EXERCISE BRIEF :: Across the whole listing, find how many lines contain "computer", then write that number and nothing else.

RECORDS SHOWN ::
· · · · · · ·
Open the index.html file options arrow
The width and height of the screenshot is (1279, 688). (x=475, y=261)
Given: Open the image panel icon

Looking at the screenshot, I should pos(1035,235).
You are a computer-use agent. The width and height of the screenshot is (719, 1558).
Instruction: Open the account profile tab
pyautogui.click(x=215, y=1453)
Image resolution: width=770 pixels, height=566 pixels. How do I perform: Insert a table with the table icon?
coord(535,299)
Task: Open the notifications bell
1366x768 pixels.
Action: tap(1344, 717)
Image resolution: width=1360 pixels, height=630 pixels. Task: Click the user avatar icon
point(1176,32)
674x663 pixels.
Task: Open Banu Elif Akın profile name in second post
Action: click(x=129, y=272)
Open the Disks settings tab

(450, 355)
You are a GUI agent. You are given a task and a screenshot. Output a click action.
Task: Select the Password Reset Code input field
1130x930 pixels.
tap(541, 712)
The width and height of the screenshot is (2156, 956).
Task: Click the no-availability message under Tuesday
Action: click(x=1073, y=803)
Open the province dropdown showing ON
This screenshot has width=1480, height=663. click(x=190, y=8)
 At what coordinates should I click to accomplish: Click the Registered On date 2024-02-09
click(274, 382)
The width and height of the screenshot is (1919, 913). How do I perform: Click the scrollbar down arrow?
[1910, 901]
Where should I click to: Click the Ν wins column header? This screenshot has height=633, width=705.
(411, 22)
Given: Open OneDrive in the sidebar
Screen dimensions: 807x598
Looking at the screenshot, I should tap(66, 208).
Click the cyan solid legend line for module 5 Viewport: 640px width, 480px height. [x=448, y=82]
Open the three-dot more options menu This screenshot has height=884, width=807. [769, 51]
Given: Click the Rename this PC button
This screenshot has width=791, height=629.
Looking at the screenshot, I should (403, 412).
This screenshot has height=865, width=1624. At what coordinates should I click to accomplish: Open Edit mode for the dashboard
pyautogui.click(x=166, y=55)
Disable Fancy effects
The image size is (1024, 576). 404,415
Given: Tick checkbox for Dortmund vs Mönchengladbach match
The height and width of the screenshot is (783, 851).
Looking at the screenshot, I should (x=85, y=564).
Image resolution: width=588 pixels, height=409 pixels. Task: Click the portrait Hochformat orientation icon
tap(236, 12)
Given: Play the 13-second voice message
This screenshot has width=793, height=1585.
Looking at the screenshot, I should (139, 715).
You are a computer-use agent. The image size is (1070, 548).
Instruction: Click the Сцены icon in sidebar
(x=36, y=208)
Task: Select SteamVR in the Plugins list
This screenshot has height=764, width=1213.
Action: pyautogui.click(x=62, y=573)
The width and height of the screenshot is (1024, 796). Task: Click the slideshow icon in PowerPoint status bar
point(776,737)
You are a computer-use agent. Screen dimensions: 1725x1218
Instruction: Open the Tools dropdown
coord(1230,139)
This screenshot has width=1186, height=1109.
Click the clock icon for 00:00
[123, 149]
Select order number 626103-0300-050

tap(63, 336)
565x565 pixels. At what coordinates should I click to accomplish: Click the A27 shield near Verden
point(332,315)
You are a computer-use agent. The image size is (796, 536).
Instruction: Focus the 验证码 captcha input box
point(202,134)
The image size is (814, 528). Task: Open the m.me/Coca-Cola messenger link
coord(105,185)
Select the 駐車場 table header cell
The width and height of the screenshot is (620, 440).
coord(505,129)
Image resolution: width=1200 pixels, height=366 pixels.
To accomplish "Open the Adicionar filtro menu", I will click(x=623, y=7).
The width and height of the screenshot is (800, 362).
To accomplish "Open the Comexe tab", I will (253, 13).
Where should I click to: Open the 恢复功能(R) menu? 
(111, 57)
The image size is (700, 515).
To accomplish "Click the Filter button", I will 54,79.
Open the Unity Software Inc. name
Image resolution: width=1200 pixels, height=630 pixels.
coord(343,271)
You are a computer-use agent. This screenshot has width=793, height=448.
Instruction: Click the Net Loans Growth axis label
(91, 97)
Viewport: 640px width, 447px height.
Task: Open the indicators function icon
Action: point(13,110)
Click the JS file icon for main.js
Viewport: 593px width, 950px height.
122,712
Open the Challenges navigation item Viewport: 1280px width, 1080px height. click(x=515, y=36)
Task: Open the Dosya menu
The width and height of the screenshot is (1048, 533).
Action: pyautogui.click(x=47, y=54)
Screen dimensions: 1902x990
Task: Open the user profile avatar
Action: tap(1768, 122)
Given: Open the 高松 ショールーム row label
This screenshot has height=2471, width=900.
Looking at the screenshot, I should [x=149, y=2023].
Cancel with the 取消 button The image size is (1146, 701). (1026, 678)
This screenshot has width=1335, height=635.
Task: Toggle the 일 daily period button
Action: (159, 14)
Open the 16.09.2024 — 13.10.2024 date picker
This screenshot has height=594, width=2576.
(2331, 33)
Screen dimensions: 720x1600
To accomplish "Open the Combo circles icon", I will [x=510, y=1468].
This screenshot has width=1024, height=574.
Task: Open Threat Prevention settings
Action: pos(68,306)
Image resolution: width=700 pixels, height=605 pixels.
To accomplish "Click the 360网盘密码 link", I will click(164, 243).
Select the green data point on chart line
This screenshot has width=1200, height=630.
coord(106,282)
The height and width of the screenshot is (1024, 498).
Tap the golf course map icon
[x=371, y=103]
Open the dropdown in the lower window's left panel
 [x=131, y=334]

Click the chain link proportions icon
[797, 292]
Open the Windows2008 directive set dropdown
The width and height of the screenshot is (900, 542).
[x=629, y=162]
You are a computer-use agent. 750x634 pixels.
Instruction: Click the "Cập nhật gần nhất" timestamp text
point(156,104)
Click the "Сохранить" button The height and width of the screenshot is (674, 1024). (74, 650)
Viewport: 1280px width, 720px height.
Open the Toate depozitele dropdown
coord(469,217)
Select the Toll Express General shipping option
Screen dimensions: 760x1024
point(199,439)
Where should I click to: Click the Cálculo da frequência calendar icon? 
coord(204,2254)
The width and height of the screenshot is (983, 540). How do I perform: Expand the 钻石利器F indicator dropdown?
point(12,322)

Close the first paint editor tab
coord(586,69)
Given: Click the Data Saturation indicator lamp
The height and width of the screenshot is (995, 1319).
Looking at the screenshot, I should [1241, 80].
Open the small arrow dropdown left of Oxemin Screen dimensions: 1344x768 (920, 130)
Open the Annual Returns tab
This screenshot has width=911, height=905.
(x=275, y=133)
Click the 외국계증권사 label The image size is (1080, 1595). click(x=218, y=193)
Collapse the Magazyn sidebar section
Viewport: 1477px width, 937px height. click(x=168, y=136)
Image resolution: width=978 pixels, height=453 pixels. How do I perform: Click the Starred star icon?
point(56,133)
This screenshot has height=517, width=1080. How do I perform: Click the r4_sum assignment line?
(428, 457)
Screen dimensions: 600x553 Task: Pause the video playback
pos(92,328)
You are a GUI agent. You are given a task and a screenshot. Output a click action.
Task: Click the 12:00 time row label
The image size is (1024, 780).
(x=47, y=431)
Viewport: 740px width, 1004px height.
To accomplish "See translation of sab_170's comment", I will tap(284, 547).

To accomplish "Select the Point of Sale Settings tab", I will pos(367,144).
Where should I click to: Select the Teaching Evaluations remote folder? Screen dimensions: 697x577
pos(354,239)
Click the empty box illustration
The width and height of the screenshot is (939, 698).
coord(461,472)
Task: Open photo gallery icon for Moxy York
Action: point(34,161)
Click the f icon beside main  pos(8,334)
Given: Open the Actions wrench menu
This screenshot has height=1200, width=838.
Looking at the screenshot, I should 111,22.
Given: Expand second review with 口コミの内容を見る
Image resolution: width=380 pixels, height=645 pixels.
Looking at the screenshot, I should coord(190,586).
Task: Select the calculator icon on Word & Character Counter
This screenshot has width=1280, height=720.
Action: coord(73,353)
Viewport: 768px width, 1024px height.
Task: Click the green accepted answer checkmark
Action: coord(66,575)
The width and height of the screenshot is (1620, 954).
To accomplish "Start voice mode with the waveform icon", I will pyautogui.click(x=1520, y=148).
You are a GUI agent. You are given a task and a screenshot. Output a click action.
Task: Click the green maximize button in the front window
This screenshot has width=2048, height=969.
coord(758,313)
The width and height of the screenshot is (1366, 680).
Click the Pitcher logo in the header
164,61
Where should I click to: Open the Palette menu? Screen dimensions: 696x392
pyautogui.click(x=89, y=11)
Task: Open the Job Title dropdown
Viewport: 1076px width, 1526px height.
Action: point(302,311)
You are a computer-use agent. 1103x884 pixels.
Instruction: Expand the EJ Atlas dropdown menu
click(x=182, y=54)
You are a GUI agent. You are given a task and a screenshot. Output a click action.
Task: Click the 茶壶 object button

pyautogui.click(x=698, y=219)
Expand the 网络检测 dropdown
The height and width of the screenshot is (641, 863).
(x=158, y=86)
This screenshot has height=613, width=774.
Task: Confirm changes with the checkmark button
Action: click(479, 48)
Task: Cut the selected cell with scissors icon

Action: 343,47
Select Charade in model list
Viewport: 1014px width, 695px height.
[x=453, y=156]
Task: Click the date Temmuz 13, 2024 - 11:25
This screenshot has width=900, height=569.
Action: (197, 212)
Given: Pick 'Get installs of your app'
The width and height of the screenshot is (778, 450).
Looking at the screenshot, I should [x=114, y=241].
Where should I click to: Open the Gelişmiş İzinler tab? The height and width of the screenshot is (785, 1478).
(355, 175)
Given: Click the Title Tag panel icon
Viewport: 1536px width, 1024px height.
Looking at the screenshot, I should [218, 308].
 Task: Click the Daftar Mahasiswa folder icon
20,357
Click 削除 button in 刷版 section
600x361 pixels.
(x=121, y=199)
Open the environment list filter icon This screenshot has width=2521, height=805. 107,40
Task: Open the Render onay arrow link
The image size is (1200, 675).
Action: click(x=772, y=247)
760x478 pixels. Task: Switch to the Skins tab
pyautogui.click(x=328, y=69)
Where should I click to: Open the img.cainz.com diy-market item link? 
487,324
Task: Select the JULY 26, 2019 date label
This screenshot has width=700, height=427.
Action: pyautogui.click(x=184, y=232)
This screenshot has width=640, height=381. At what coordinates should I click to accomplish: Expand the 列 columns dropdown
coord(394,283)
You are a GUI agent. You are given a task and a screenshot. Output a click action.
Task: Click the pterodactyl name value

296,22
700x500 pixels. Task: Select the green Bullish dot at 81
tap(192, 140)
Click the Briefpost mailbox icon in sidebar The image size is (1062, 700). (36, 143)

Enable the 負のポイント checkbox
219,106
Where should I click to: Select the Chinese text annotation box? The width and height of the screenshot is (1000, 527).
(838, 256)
· · · · · · ·
ANSWER TO THIS PROBLEM :: 7